One of the interesting outcomes of the differences between 33
and 45 recording is that the ratio between the two is just over
3/2. In reality 15/11. When you play a 33 at 45 the pitch
changes by around a musical fifth. An original recording was in
C will slow to slightly flat of F but not too close to E. Which,
given the interest and relationship with Harry Partch
(1901-1974) suggests that I Not Available is not simply to be
considered as a work of Western Music. In Genesis of a Music
(1949) Partch explains that Western Music entered a decline
driven by Johann Sebastian Bach (1685-1780). Partch holds Bach
responsible for "the movement toward equal-tempered tuning,
which meant that composers could not absorb the scales of other
world traditions; and the urge to make music ever more
instrumental and abstract.". Bach is Dead from Fingerprince in
directly referencing this decline, demonstrates the underlying
technique of recording.
[quote="Upstart Remus"]
Can tomorrow be more than the entree of today?
[/quote]
Which, again, ensures that the story is not simply that put
forward in the words but also a documentation of the process
used to develop the Work. The Bricks for the House, as
determined by the Blueprint provided by Senada are not,
simplistically, stringing together a series of musical riffs in
a mash up. With a certain amount of prescience, Upstart Remus
laments that the future of Senada's techniques will be
simplified and reduced to being merely an entree to the
Blueprint Senada provided for Not Available
[quote="Young Goal"]
Or do preconceptions just bodice for the feel of a may?
Or do preconceptions just bodice for the feel of a may?
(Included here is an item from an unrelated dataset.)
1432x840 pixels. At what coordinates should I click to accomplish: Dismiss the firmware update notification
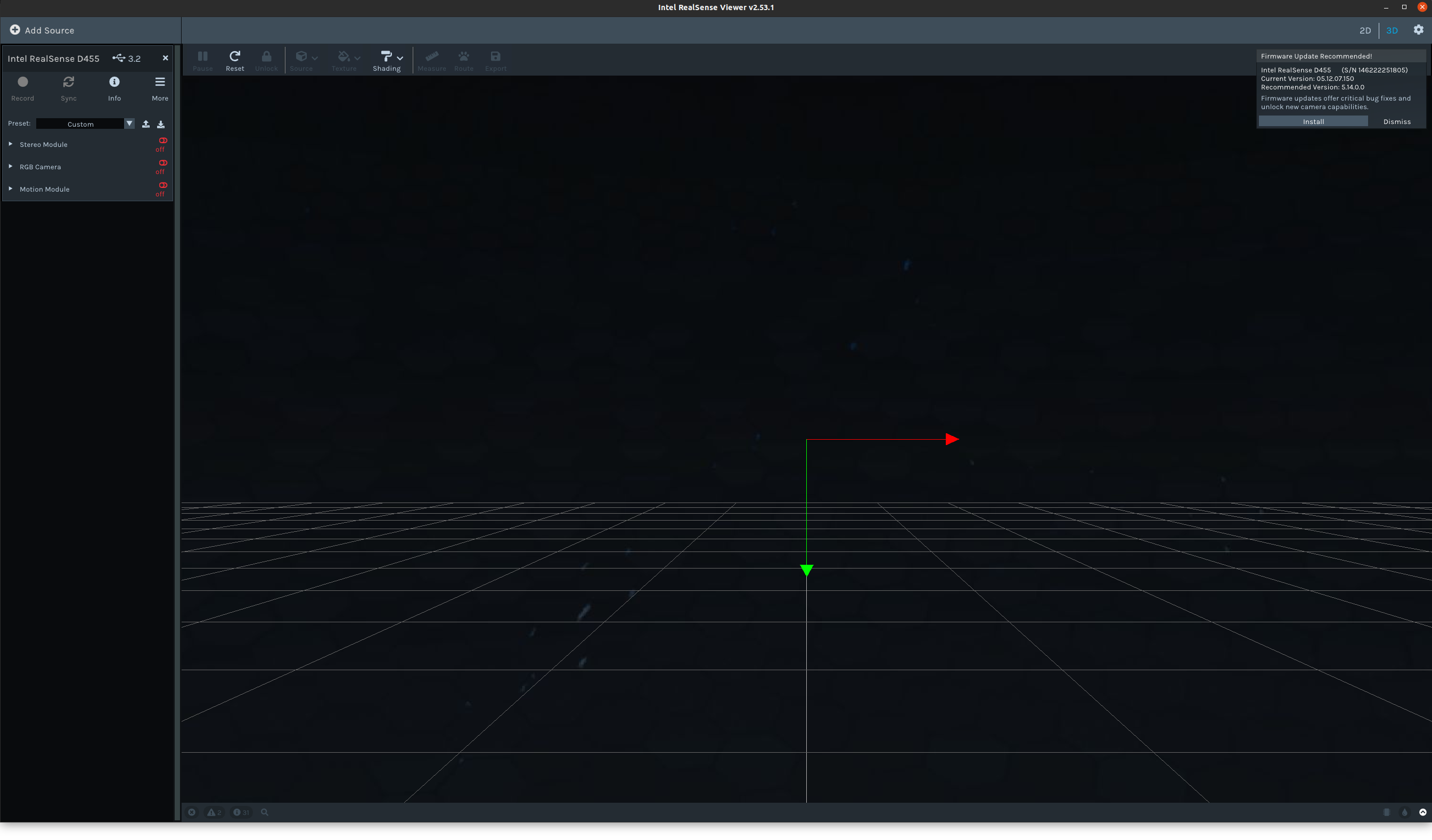point(1396,121)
Investing speedwell without a plaything;
Confusing gravestone with outer speedwell.
[/quote]
Again the techniques of mondegreen and of physical and temporal
manipulation allow words that could be simplistically delivered
using the motorik rhythm to be shifted. In the original, the
Young Goal and Upstart Remus have a conversation about
compositional technique which leave the listener without an
anchoring that permits them to determine if the correct playback
speed is 33 or 45. In developing Not Available, the full range
of compositional techniques also include misdirection - a
technique more usually associated with stage magic. It is a
technique that reappears in live performances where onstage
characters such as Penn Jillette are harangued and punished for
"ruining our show. ruining our show. while other, alleged,
Residents watch from the audience.
The repetition of plant names such as speedwell is, again, a
play on words. Although, again, the reference to speedwell ties
Not Available to plants and ships in a way that suggests
embarking upon a trip aboard the Narrenschiff - a concept
familiar to Senada as a long standing tradition in German
history as the "Ship of Fools". The phrase confusing gravestone
with outer speedwell given the words used makes a connection to
the "deathtrip" that was common among drug taking communities at
the end of the 1960s. Indeed "Death Trip", was a track on the
1973 album Raw Power by The Stooges and the album The Human
Menagerie by Cockney Rebel which both fail to have the subtlety
of Edweena.
[quote="Iggy Pop"]
Say I give you, you give me,
honey we are going down in history
Say I give you, you give me,
honey we are going down in history
[/quote]
and
[quote="Cockney Rebel"]
We'll grow sweet Ipomoea
to make us feel much freer
Then take a pinch of Schemeland
and turn it into Dreamland
'Softly Lautrec' - she whispered in awe - 'Build me a picture of
children at war'.
[/quote]
Both lack the obtuse and subtle insinuations of the previous
stanza, but contain plant and historical references. Which were
very much a part of popular culture. The raving, tumultuous
optimism of the late 1960s had collapsed with the 1973 Arab Oil
Embargo. The N-ER-GEE Crisis Blues of Meet The Residents was a
fanfare of the end of Hippiness. The fanfare at the outer edge
of Not Available and the thumping kettle drums merely reveal
what everybody knew was happening: the radical transformation of
the world.
[quote="Civility"]
The wharf is a never for severing two,
(For) bicentenaries are entries for all but a few.
[/quote]
Which is a clear and powerful reference to the bicentenary of
the First Continental Congress where delegates from twelve of
the Thirteen Colonies met on September 5 to October 26, 1774.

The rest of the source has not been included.